▶ Action item:
Only the number is requested. Tally the lines of the data that hold the string "Select".

▶ The data:
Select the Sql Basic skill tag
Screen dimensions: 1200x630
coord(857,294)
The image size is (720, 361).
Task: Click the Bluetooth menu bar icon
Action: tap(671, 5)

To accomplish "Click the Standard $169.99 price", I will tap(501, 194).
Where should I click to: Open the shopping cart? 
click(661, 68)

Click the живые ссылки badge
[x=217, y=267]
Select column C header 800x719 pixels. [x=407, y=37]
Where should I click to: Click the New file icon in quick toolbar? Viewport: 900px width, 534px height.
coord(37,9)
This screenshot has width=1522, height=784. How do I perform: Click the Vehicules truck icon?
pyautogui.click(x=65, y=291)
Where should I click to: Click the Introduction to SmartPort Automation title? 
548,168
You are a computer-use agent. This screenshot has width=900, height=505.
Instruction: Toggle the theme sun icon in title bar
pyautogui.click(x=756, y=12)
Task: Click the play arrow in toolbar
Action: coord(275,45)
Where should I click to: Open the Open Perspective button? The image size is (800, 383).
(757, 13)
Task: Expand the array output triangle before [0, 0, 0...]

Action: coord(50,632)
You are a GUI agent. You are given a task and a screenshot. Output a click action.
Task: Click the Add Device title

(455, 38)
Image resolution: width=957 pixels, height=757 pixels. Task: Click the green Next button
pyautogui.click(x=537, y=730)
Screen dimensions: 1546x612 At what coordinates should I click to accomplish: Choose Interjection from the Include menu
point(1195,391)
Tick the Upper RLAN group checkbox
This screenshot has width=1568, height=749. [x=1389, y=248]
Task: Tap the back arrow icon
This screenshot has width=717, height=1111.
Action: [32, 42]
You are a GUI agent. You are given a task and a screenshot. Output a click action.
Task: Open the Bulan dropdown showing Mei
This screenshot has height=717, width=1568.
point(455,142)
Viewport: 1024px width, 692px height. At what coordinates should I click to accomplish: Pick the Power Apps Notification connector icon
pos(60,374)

▶ Solved problem:
2